Where does this trend come from? Friend #2, above, says to me (completely unsolicited--I don't even think she knew I was involved with Ann Arbor STOP: Stop Overtesting Our Pupils), "is all this testing really necessary?"

And the answer, of course, is no. There is no reason to use the NWEA MAP test on kindergartners or first graders, something that we have been doing in the Ann Arbor Public Schools without a good reason for doing so, and apparently without an evaluation plan (at least, none that has been made public).  Its use exacerbates a trend toward "test prep" worksheets.

There is no reason that we shouldn't be teaching reading or math, social studies or science using a play- and project-based curriculum with early elementary students.

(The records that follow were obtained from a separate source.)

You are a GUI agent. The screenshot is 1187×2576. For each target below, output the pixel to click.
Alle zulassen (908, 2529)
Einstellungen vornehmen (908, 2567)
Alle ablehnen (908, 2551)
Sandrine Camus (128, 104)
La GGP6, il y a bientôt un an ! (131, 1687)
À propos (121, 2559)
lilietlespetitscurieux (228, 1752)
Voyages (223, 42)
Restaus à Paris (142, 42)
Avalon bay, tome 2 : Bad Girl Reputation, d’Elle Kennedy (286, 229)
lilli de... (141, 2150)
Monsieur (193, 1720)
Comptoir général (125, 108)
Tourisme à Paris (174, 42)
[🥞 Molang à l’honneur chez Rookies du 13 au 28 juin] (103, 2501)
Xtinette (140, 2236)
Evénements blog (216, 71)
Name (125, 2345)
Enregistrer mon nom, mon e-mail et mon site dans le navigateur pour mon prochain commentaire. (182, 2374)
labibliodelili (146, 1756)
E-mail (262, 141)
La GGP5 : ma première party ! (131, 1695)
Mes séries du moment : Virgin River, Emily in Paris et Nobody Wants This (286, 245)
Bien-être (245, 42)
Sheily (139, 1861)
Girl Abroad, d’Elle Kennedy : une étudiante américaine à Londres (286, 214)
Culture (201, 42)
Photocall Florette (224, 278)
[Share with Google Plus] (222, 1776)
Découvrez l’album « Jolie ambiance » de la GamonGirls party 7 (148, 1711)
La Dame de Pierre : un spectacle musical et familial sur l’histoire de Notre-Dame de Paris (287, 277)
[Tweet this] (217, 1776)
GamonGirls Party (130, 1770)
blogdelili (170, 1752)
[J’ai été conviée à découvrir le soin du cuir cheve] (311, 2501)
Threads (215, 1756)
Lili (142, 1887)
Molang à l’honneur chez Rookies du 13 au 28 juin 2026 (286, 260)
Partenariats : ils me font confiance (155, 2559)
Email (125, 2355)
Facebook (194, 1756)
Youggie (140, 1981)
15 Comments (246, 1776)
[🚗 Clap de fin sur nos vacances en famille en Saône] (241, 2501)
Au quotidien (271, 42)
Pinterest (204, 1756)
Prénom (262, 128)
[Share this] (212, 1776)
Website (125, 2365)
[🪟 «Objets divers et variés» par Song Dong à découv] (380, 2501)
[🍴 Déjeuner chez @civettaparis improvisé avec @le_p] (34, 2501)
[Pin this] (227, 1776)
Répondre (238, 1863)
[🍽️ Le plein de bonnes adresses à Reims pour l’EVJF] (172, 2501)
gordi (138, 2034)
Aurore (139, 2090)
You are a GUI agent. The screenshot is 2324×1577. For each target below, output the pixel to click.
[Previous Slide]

If they are going to give kindergartners homework (which, to me, is questionable in any case), can't they at least be fun projects?


  1. As a parent you can do something about this, short of abandoning the public schools. I just don't have my youngest child (a first grader now) do the homework. I've explained my philosophy about homework to the teacher, and we typically just don't do it. I can't easily change what goes on in class re: the increasing structure, but I can change what happens at home. And I'm at a southeast ann arbor public school. I don't want to leave the public schools, but it is challenging at times.

  2. As a kindergarten teacher in southeast Ann Arbor, I am disturbed that children are getting extensive packets of worksheets, that should not be the norm. Kindergarten "homework" should be a connection to what we are doing in class which takes 5 minutes or less, to get students into the homework routine. Having said that, I agree that it is appalling the we are testing kids at this level, and try to integrate as much play into the curriculum as possible. It has definitely changed over the last 15 years.